- Born: February 16, 1961 New York City, New York
- Died: August 19, 2020 (aged 59)
- Genres: Dance, house, trance
- Occupation: Club DJ
- Years active: 1978–2012
- Labels: Max Music, Ultra Records
- Website: www.davidpadillaentertainment.com

= David Padilla (DJ) =

David Padilla (February 16, 1961 – August 19, 2020) was an American disc jockey of electronic dance music, house music, progressive house, and trance music. Padilla was the resident DJ at the Warsaw Ballroom and The Mix.

Padilla is credited as a pioneer of Miami's after-hour scene.

== Early life and career ==
Padilla began experimenting with music in his early teens. He met John Benitez at a house party, who inspired him interest in becoming a disc jockey.

Padilla was an early regular at David Mancuso's The Loft where he met Larry Levan, Frankie Knuckles, David Morales, among other notable DJs. Brad LeBeau, a disc jockey at Xenon Club, called Padilla and offered him a job there.

== Miami Beach ==
In 1989 Padilla moved to what was later known as South Beach in Miami, Florida, where he was offered the resident DJ spot at the Warsaw Ballroom, where he began gaining more recognition. Padilla worked at the Warsaw while celebrities such as Madonna, Gianni Versace and Donatella Versace attended. The club closed on Friday 25 May 2002.

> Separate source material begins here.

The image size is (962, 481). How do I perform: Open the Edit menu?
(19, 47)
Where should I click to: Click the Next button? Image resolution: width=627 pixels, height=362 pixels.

His CDs “The Mix Afterhours” a 2-disc set was released on June 1, 1999, on the Max Music & Entertainment label; according to Max Music head Rama Barwick, it was their best-selling release. Padilla's “The South Beach Experience” on the Ultra Records label was released on October 3, 2000.

== Later life ==

During the first week of December in 2012 Padilla suffered three successive strokes leaving him partially paralyzed.